Como sempre acontece nessas histórias, cada um tem sua versão para os fatos. A Receita Federal não se manifesta, alegando ?tratar-se de assunto protegido pelo sigilo fiscal, tendo em vista a identificação do contribuinte?. Já um ex-funcionário que trabalhou durante muitos anos na BL Indústria Ótica, nome da Bausch no Brasil, conta o que viu enquanto estava lá. Em relação ao plano complementar de previdência, ele afirma que o programa foi criado em 2000 como forma de benefício aos funcionários de nível gerencial para cima. A irregularidade estaria no fato de ele ter sido feito sem o conhecimento da empresa, de forma retroativa ao tempo de casa de cada funcionário. No final das contas, dos US$ 1,6 milhão de rombo, US$ 1 milhão está sob suspeita. O restante seria legal, relativo à contribuição dos funcionários.

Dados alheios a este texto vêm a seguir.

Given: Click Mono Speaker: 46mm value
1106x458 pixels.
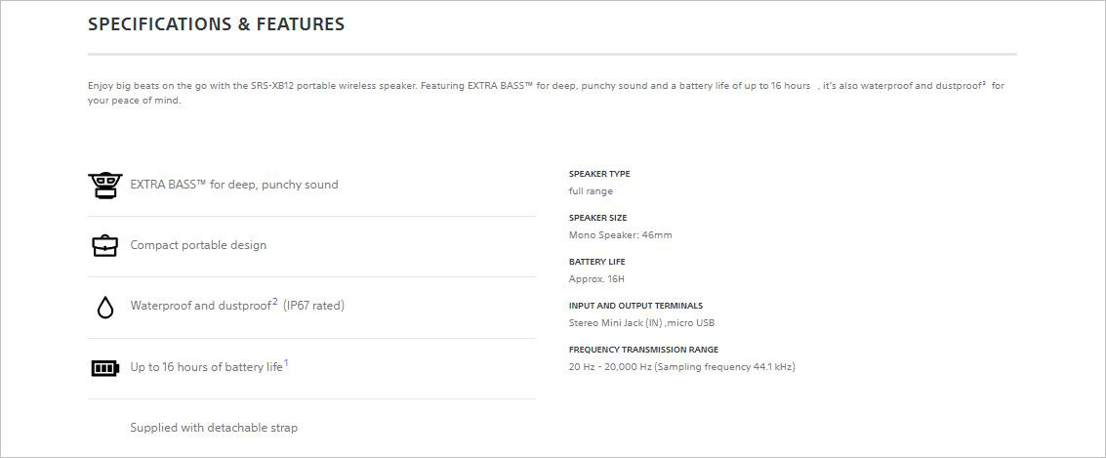Looking at the screenshot, I should pos(621,235).
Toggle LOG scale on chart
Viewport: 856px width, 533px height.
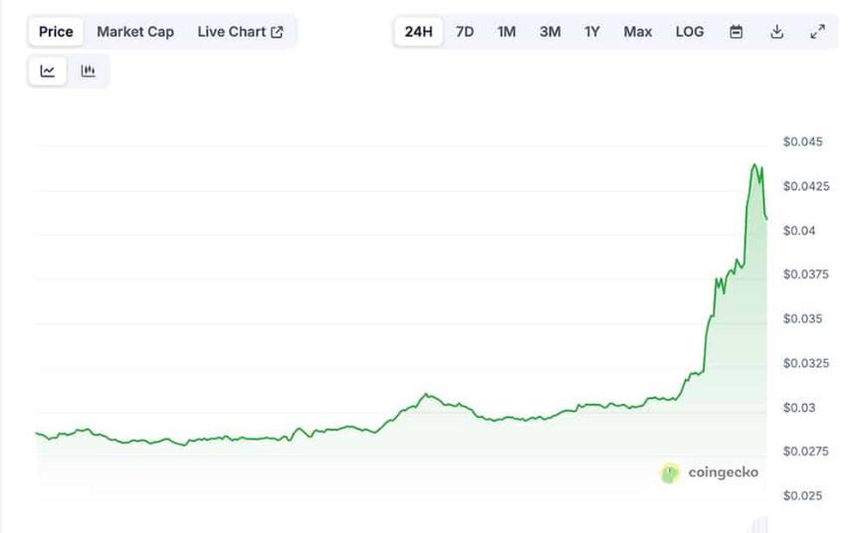click(x=690, y=32)
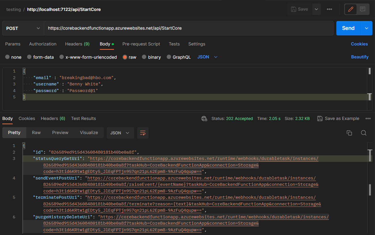Search within the response output
The height and width of the screenshot is (235, 375).
point(364,133)
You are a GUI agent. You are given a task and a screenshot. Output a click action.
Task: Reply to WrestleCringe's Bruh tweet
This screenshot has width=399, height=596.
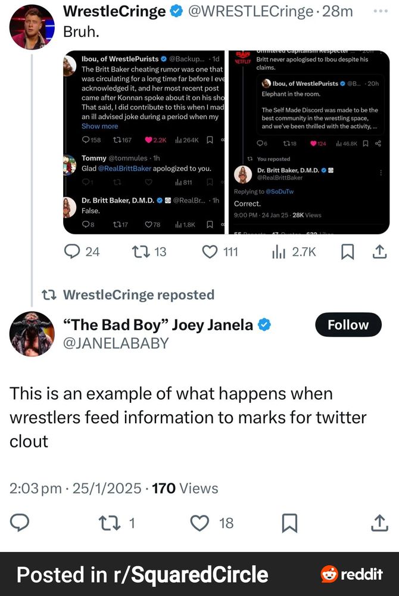pyautogui.click(x=74, y=252)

Outra questão, a da dívida com a Receita, de acordo com o ex-funcionário, teria chegado a esse montante por conta da incompetência dos executivos no entendimento do recolhimento de impostos. Por conta disso, a empresa deixou de recolher US$ 5 milhões, mais juros de US$ 7 milhões e multa que totalizam US$ 25 milhões, segundo comunicado publicado no site da Bausch & Lomb. O advogado de Temer, Claudio Pimentel, tem outra versão. Ele diz que esse rombo se deve exclusivamente a uma transação legal envolvendo ICMS. A tal operação, prevista na lei complementar 87/96, permite que empresas exportadoras, isentas do recolhimento do ICMS, transfiram os créditos excedentes para outras companhias, com deságio. Ou seja, o valor que a exportadora deixa de pagar, ela pode vender à vista, com desconto. Quem compra pode reduzir o valor do seu recolhimento. Até aí tudo bem. O problema é que a Bausch & Lomb lançou mão de uma tal de Canopi, exportadora de São Paulo, para fazer a operação. Essa Canopi duplicava as notas fiscais com o objetivo de dobrar os créditos. Foi aí que a Receita pegou todo mundo. O esquema envolveu, da mesma forma, mais de uma dezena de companhias de primeira linha, que teriam sido levadas à transação por grandes consultorias financeiras. O prejuízo da Receita é calculado em R$ 1 bilhão.
No caso da BL do Brasil, o advogado acusa a gigante Delloite Touche Tohmatsu, uma das maiores consultorias do mundo ? que segundo ele intermediava o negócio entre a BL do Brasil e a Canopi – de não ter auditado corretamente a operação. ?Entrarei com uma ação cobrando indenização rescisória da Bausch & Lomb, reclamando ainda danos morais contra a empresa e a Delloite?, afirma Pimentel. A Delloite nega ter feito qualquer negócio com a Bausch brasileira. ?Ela não é cliente da Delloite?, informou sua assessoria de imprensa. ?O caso da Canopi é conhecido. Já nos acusaram antes, nós nos defendemos e estamos processando quem levantou suspeitas contra a Delloite?. De toda forma, as investigações continuam.